Cordera relies on the Supreme Court's decisions in Beecher v. Alabama, 389 U.S. 35, 88 S.Ct. 189, 19 L.Ed.2d 35 (1967), and Mincey v. Arizona, 437 U.S. 385, 98 S.Ct. 2408, 57 L.Ed.2d 290 (1978), to argue that his statements were involuntary. In the Beecher case, the police obtained a confession from the defendant only after he was shot in the leg, two officers each pointed loaded guns toward his head, one of the officers threatened to kill him, and the other officer fired his rifle next to his ear. Beecher, 389 U.S. at 36-37, 88 S.Ct. at 190. The defendant reaffirmed his confession in the prison hospital while in intense pain and heavily sedated from frequent morphine injections. Id. The police obtained a confession from the defendant in the Min-cey case while he was in the hospital with a gunshot wound, hooked up to various tubes to help him breath, receiving intravenous drugs, and unable to talk because of the tubes (he wrote down his responses). Mincey, 437 U.S. at 396, 398-401, 98 S.Ct. at 2415-18. The defendant confessed only after the officer had interviewed him for four hours, ' even though he repeatedly asked the officer to stop the interrogation until he could get a lawyer. Id.
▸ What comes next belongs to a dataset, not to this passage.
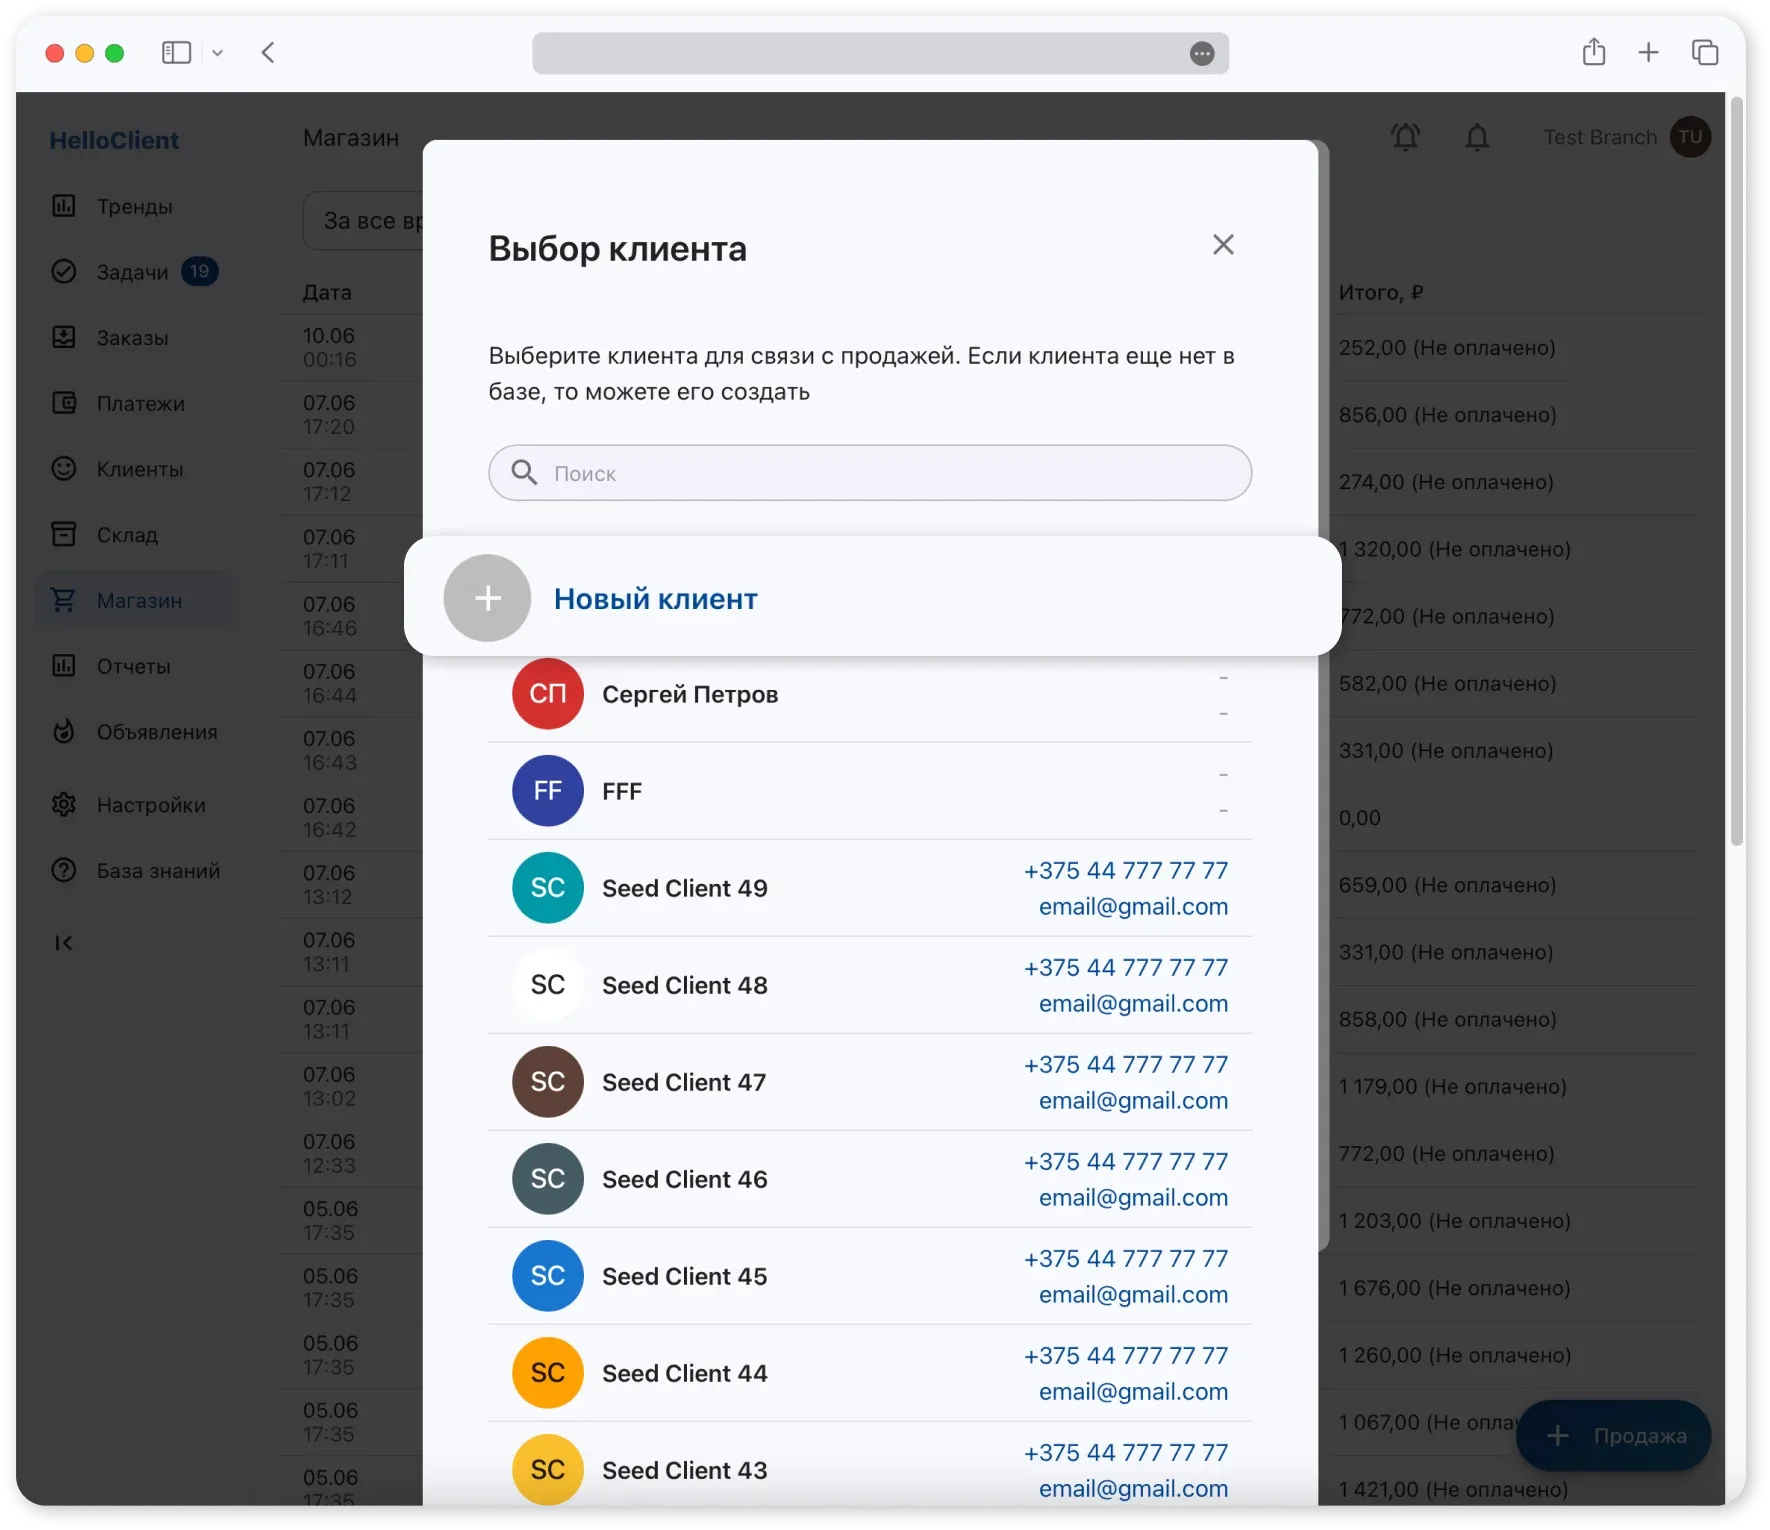1770x1530 pixels.
Task: Select Seed Client 49 entry
Action: click(685, 888)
The facts surrounding Cordera's interview differ significantly from the facts of those cases. The detectives' conduct does not even begin to approach that of the officers in the Beecher case. The Min-cey case is also not on point. Cordera was alert and able to speak, he never asked for the interview to stop, and he never asked for a lawyer, The fact that he was depressed at the time of the interview is not enough, without more, to render his statements involuntary. See Connelly, 479 U.S. at 162-67, 107 S.Ct. at 519-22. Because the facts do not indicate that his statements were the product of "coercive police activity," id. at 167, 107 S.Ct. at 522, the state court's decision that his statements were voluntary was neither contrary to, nor an unreasonable application of, clearly established federal law.
AFFIRMED.
. Miranda v. Arizona, 384 U.S. 436, 444-45, 86 S.Ct. 1602, 1612, 16 L.Ed.2d 694 (1966).